DOCUMENTO |
13.03.19 | Luís Garcia

 

Andre Vltchek Política Sociedade   

 

Será que compensa ser "bom"? Será ainda possível jogar de acordo com as regras neste mundo de loucos governado por bandidos?

 

E se as regras forem definidas e ratificadas por todos os países do mundo mas, um pequeno grupo composto pelas nações mais fortes (militarmente), as ignorarem por completo, enquanto empregam propagandistas profissionais para as reinterpretar das formas mais absurdas? 

 

Ao descrever este mundo, sinto com frequência estar de volta à minha escola primária. 

 

Quando era criança, tive a infelicidade de crescer numa racista Checoslováquia. Tendo nascido na União Soviética e tendo uma mãe metade russa metade asiática, era agredido com violência nos intervalos das aulas, logo a partir dos sete anos. Era sistematicamente atacado e humilhado por um bando de rapazes, por eu ter "orelhas asiáticas", por ter uma "mãe asiática" e por ser russo. No inverno, metiam os meus sapatos ao frio e mijavam neles. A urina transformava-se em gelo. A única consolação era que, "pelo menos", eu era russo e chinês. Se eu fosse um menino cigano (rom), provavelmente não teria sobrevivido sem perder pelo menos um olho ou ficar com as mãos partidas. 

 

Eu tentei ser educado. Eu fiz o melhor que pude para "seguir as regras". Até ripostei, mas sem entusiasmo.

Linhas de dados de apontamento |
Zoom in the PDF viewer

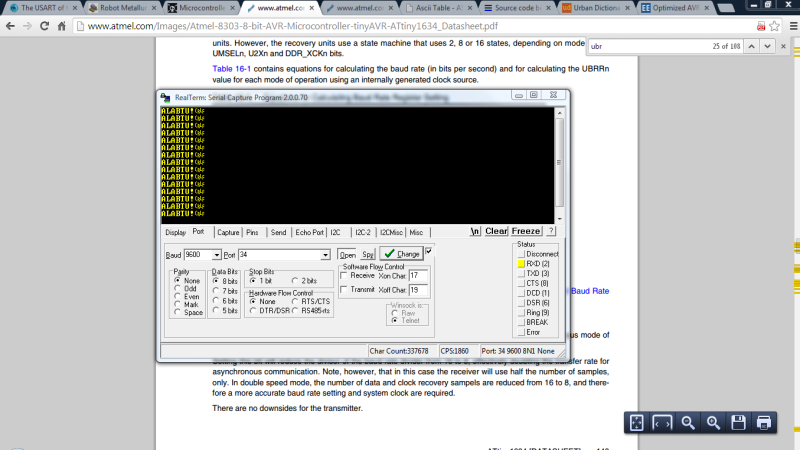tap(713, 423)

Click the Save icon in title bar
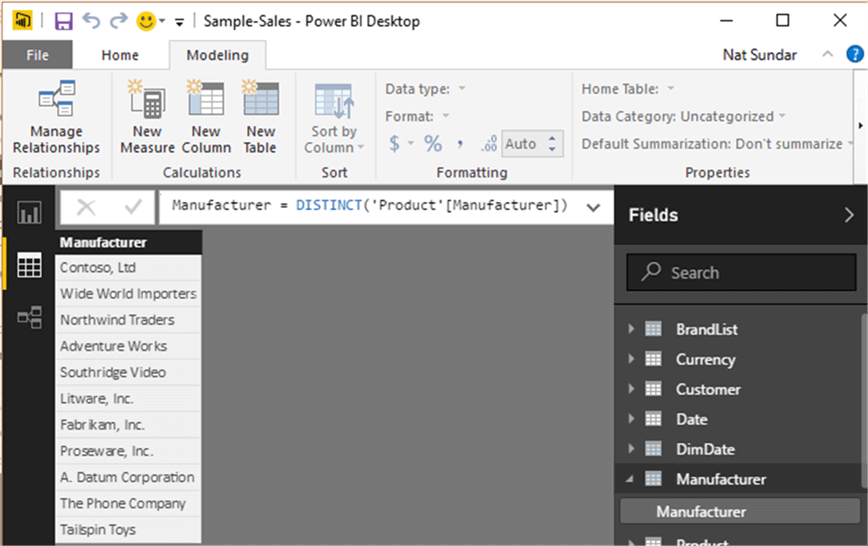pyautogui.click(x=64, y=22)
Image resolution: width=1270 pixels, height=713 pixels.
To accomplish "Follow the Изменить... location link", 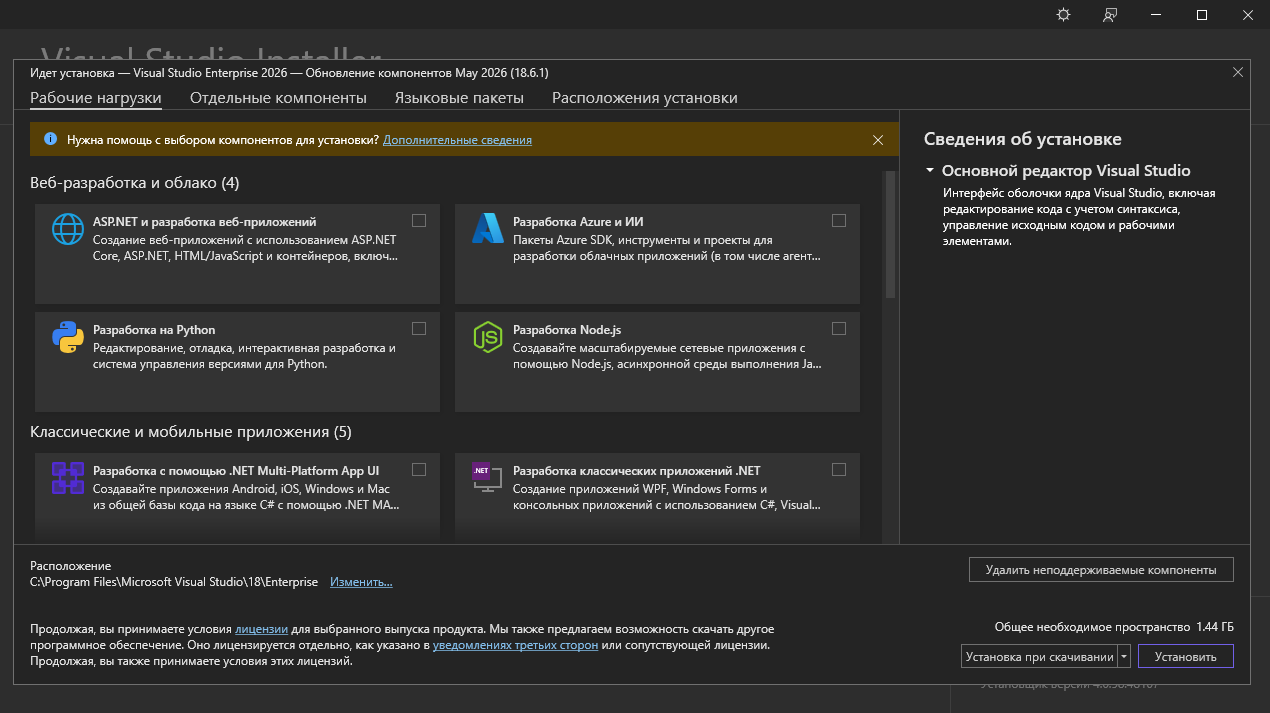I will pyautogui.click(x=361, y=582).
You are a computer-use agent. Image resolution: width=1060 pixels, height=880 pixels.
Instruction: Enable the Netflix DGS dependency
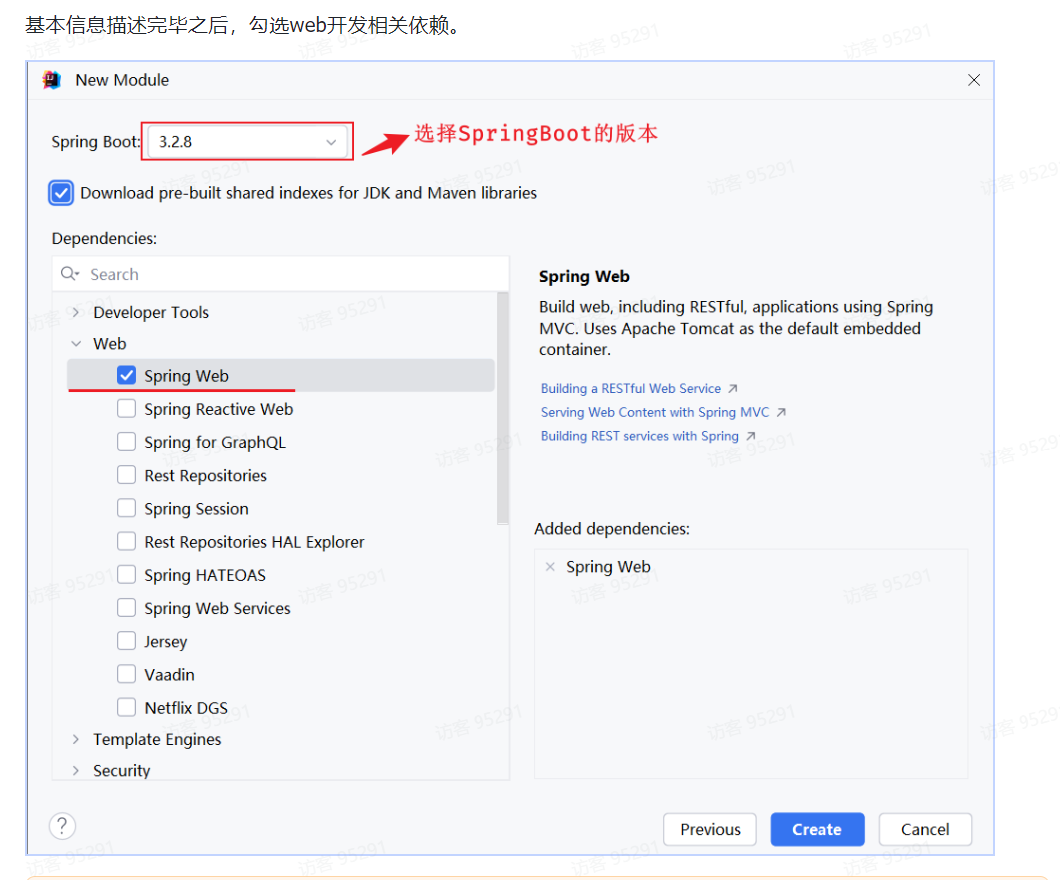point(126,707)
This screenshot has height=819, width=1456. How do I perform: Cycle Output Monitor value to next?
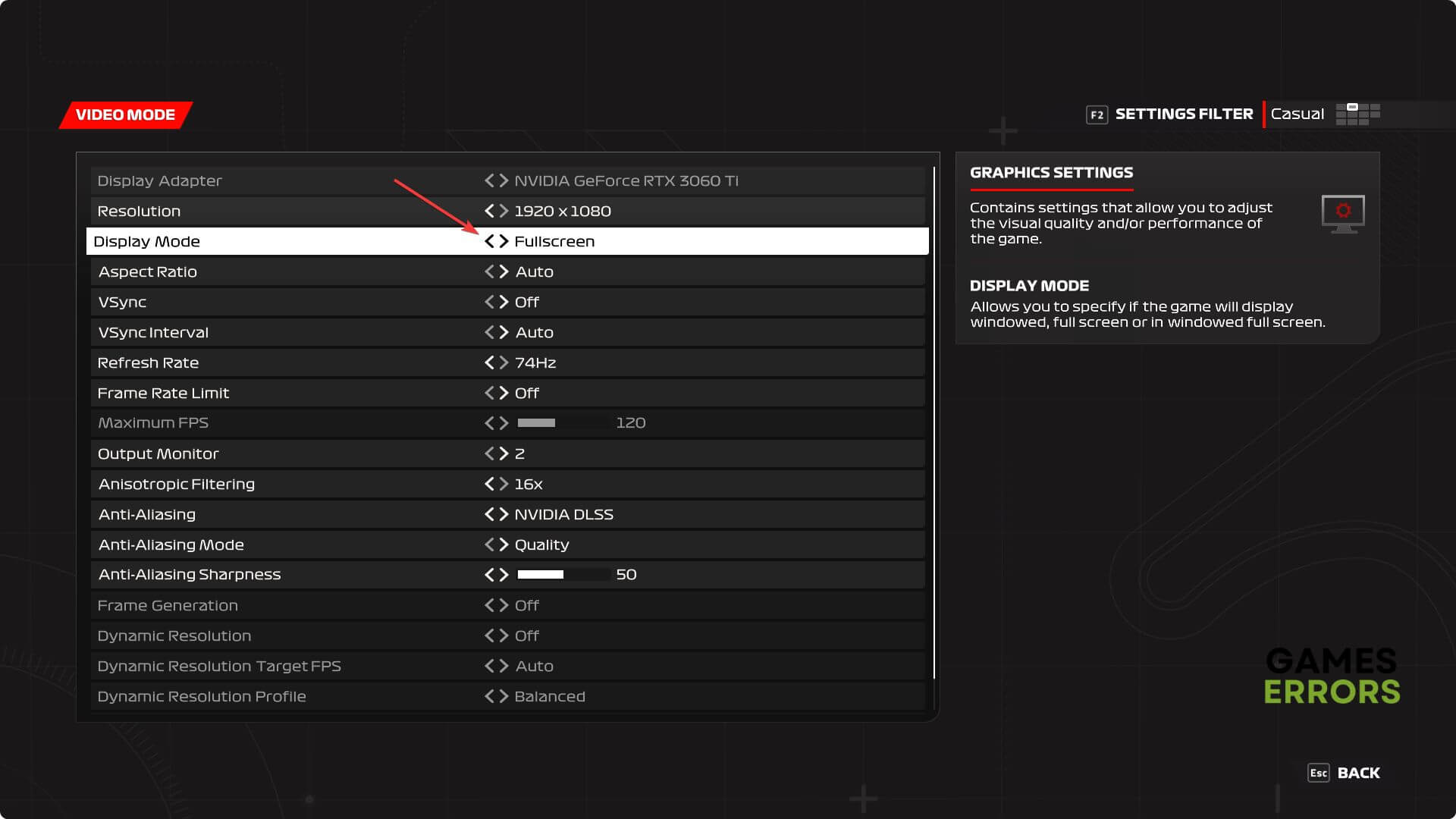[x=504, y=453]
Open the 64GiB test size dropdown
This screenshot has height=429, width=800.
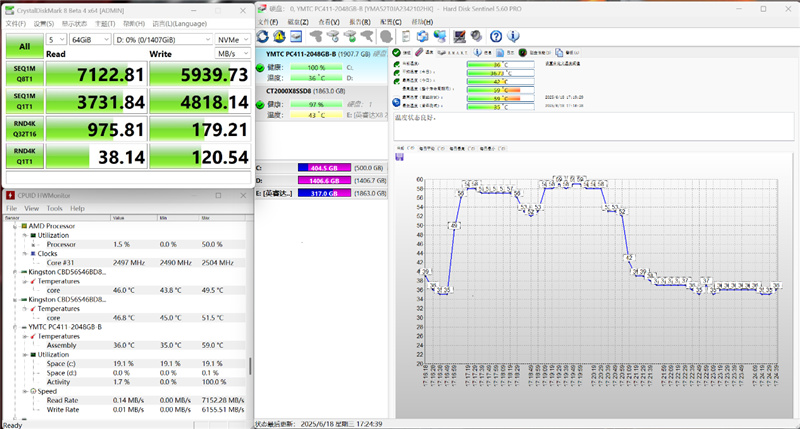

OBJETIVO |
Transcreva do texto sobre seguir as regras tudo o que vai desde "Quando era criança, tive" até "mas sem entusiasmo.", inclusive.

SOLUÇÃO |
Quando era criança, tive a infelicidade de crescer numa racista Checoslováquia. Tendo nascido na União Soviética e tendo uma mãe metade russa metade asiática, era agredido com violência nos intervalos das aulas, logo a partir dos sete anos. Era sistematicamente atacado e humilhado por um bando de rapazes, por eu ter "orelhas asiáticas", por ter uma "mãe asiática" e por ser russo. No inverno, metiam os meus sapatos ao frio e mijavam neles. A urina transformava-se em gelo. A única consolação era que, "pelo menos", eu era russo e chinês. Se eu fosse um menino cigano (rom), provavelmente não teria sobrevivido sem perder pelo menos um olho ou ficar com as mãos partidas. 

 

Eu tentei ser educado. Eu fiz o melhor que pude para "seguir as regras". Até ripostei, mas sem entusiasmo.